Lecture_3_Stochastic

Motivation

After a couple of introductory chapters, we can finally turn to the subject at hand. In this chapter, we will define stochastic processes and discuss some of their properties. We will also review a number of simple stochastic properties and use R to better understand their behavior.

Stochastic Processes Definitions

It can be hard to define a subject in a single sentence. Think about it: how would you succinctly define ‘mathematics,’ or even ‘statistics?’ We are lucky that a ‘stochastic process’ has a simple, one line definition:

A Random variable that changes through time.

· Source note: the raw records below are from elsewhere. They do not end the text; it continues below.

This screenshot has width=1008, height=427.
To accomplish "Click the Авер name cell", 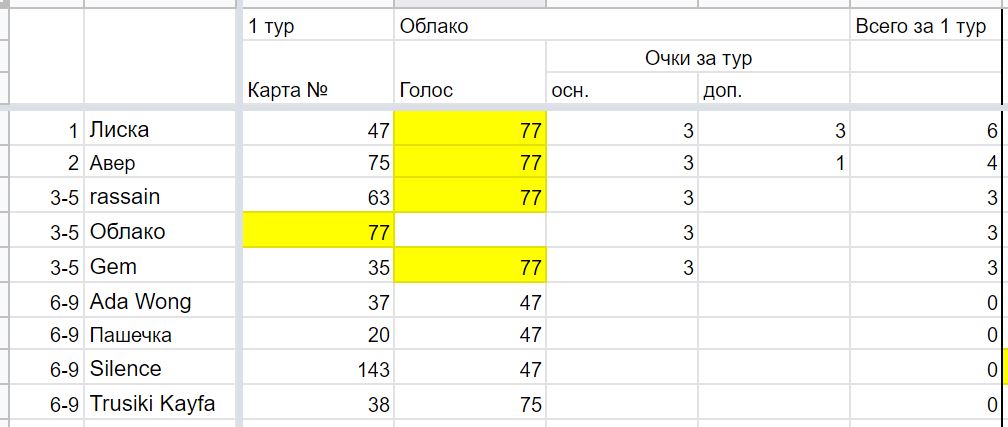I will pyautogui.click(x=159, y=163).
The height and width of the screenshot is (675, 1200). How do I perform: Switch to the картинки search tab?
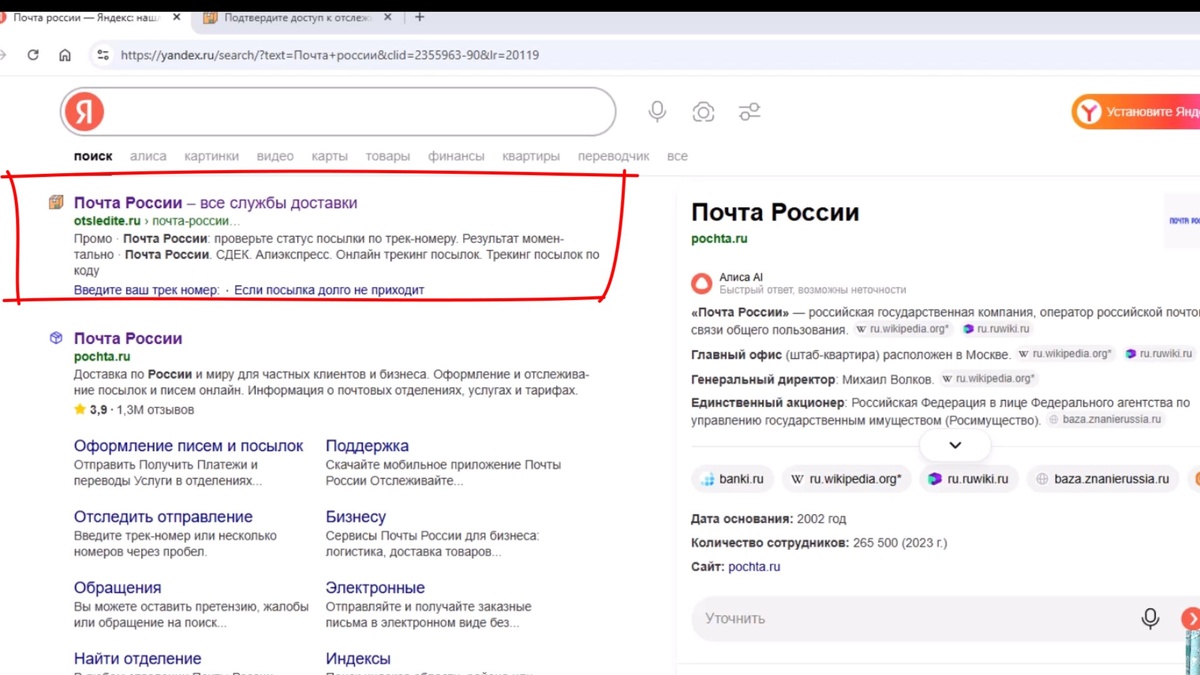[211, 156]
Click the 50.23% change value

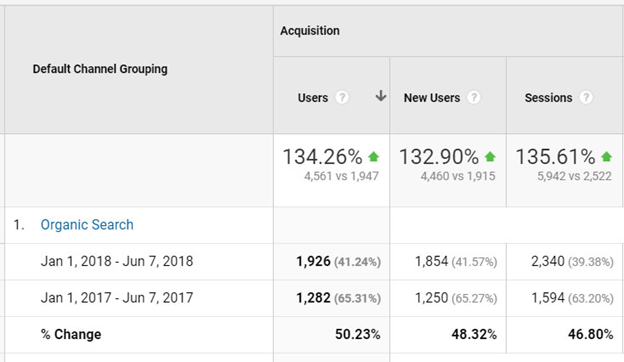[357, 335]
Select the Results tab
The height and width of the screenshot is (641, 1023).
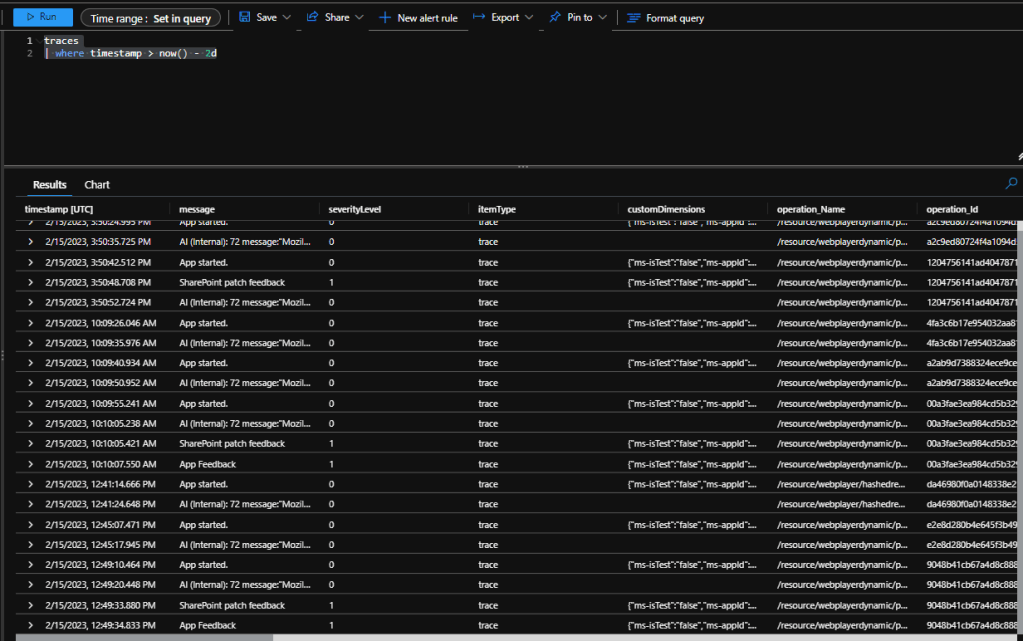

We’re cheating a bit by leaning on the definition of ‘random variable,’ but still, we have a simple, seven-word definition for an immensely complicated topic!

We denote random variables with capital letters like $X$. We denote stochastic random variables with $X_t$, which simply means ‘the value of $X$ at time $t$.’ We’ll start with potentially the simplest stochastic process: a Bernoulli Process. \[ X_t \sim Bern(p), \] for $t = 1, 2, \ldots$ (this is called the index of the process), and all of the $X_t$ random variables are independent. This is a discrete stochastic process because the index is discrete; stochastic processes with continuous indices (continuous intervals of the real line) are considered continuous stochastic processes (this distinction is similar to the one we make with the supports of discrete and continuous random variables!).

library("xts")

## Loading required package: zoo

## 
## Attaching package: 'zoo'

## The following objects are masked from 'package:base':
## 
##     as.Date, as.Date.numeric

#library("roll")
library("ggplot2")
library("data.table")

## 
## Attaching package: 'data.table'

## The following objects are masked from 'package:xts':
## 
##     first, last

Since we know that a Bernoulli random variable is essentially a coin flip that takes on the value 1 with probability $p$ and takes on the value 0 with probability $1 − p$, this stochastic process is just a series of zeroes and ones. For our starting stochastic process, let’s have $p = \frac{1}{2}$.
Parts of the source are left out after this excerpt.